Vorrei dire che ci credo, che funziona, che è facile che è la soluzione per tutti i mali e per la pace del mondo ma la verità è che una relazione a distanza è un gran casino.
Ci sono giorni in cui ti senti un po’ morire, perché lui non c’è e vorresti solo poter stare tra le sue braccia, poterlo toccare e sentire che in fondo è reale e vero, a volte vorresti anche solo poter condividere quella cazzata detta in ufficio o vista per strada ma alla fine no, un messaggio solo per dirgli una cosa così stupida proprio no, che senso ha? E così inizi ad estraniarti un po’ per volta, non convivere le piccole cose alla lunga è deleterio e fa solo star male.
Poi ci sono quei due, tre giorni al mese che aspetti come un assetato nel deserto aspetta l’acqua. Due, tre giorni in cui sei in estasi, in cui tocchi il cielo con un dito e ti dici che tutti i giorni no ne sono valsi la pena, ti dici che stare con lui una sola ora ti ripaga di tutte quelle notti da sola in cui l’unica cosa che volevi fare era piangere. Ed in quei giorni capisci perché lo fai, perché sopporti tutto e perché lo sopporteresti ancora altre mille anni ma alla fine è solo un’illusione, perché quei due o tre giorni non sono vita vera, sono come una vacanza con la data di scadenza, con il bisogno estremo di vivere ogni secondo al massimo e fare scorta di sensazioni ed emozioni, perché per un altro mese o più dovrai tirare avanti.
Non affronti i discorsi che hai rimandato a quando vi sareste visti di persona, perché non vuoi sciupare nemmeno un istante, lasci passare ed anzi adori atteggiamenti che se fosse la vita quotidiana non tollereresti nemmeno.
E poi rientri.
Rientri alla realtà, in quel tuo mondo senza di lui, nella tua vita. Dove lui c’è in ogni singola cosa senza però esserci realmente mai.
Ed è peggio, molto peggio di quando sei partita perché ti ci vuole tempo ad abituarti al fatto che non lo rivedrai per altri trenta giorni e più. Riabituarsi al letto vuoto, a quella mano che non puoi stringere e al fatto che per un altro mese non potrai guardarlo negli occhi.
E condividi tanto, cerchi di condividere tutto, ti impegni, maledizione se ti impegni e lui fa altrettanto e lo sai che sta male anche lui ma tirate avanti assieme, perché lui è tutto quel che tu hai sempre sognato e non sei disposta a perderlo per così poco.
E le serate con Skype, le telefonate, i ping, i messaggi sparsi su mille applicazioni.
Piano a piano ti riabitui ad essere sola e sembra più semplice anche se non lo puoi toccare. Recuperi l’equilibrio precario di sempre.
Finché non decidete di vedervi di nuovo.
Da lì in poi i giorni sono di una lentezza agghiacciante, non passano mai, le serate sembrano infinite, la voglia di lui ti fa dire cattiverie perché non è lì, con te.
E piano piano ricomincia tutto da capo.
In questo circolo in cui pare impossibile vivere agli estranei ed impossibile stare senza a chi lo vive.
Vorrei dire che ci credo alle relazioni a distanza, la verità è che la risposta dipende dal momento in cui mi viene posta.
La verità è che non vorrei vivere senza lui.
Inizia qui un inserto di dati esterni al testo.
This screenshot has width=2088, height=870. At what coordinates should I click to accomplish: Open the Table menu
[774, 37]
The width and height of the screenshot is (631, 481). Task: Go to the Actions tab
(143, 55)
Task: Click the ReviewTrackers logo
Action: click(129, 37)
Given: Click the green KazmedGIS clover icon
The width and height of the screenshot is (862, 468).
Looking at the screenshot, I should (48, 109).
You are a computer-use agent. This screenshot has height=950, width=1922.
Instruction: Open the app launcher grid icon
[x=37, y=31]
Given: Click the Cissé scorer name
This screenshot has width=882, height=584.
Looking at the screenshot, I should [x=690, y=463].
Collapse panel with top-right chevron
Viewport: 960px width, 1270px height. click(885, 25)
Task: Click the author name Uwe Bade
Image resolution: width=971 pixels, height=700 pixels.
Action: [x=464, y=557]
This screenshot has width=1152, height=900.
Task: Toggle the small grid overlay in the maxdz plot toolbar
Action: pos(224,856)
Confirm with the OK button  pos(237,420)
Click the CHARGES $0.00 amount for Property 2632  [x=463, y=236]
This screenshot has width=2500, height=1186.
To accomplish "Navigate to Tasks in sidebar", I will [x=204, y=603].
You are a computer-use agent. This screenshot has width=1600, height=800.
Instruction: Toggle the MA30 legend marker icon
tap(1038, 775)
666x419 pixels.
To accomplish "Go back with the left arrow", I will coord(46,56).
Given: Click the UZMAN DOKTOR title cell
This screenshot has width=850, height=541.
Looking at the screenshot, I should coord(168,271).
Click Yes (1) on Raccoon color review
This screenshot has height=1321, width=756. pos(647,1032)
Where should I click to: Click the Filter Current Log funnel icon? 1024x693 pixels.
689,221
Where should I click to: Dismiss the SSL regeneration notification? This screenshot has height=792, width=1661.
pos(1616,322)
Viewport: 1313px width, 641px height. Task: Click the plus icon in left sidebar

5 Responses to Relazioni a distanza

  1. Paolo Feadin ha detto:

    Hai spiegato tutto benissimo, io la mia relazione a distanza l’ho vissuta così, con le stesse sensazioni, ad intervalli non di mesi ma di settimane, che è sicuramente più facile, poi un anno e mezzo di convivenza, nel quale i giorni erano invertiti ed i week-end in cui si stava lontani erano fatti di un giorno in cui tiravi il fiato ed un altro in cui ti sentivi già perso, poi ancora quattro mesi a distanza oceanica, con un solo incontro frastornante, poi ancora quattro mesi di convivenza, e poi è finita.
    Io ci ho creduto, ne è valsa la pena, probabilmente senza la distanza sarebbe finita prima. O forse non sarebbe neanche cominciata.

  2. aranciaverde ha detto:

    Le parole sono sempre inadeguate e difficilmente riescono a comunicare le emozioni. Tu ci sei riuscita! Complimenti.

  3. federica ha detto:

    quanto è vero. troppo.

  4. sogliadibronzo ha detto:

    amica mia, la stima per te e per come affronti e vivi questa situazione è massima…ma tu questo già lo sai

  5. Valle ha detto:

    A te va la mia stima e il mio appoggio, lo sai, anche perché io non ce la farei mai (e sai pure questo).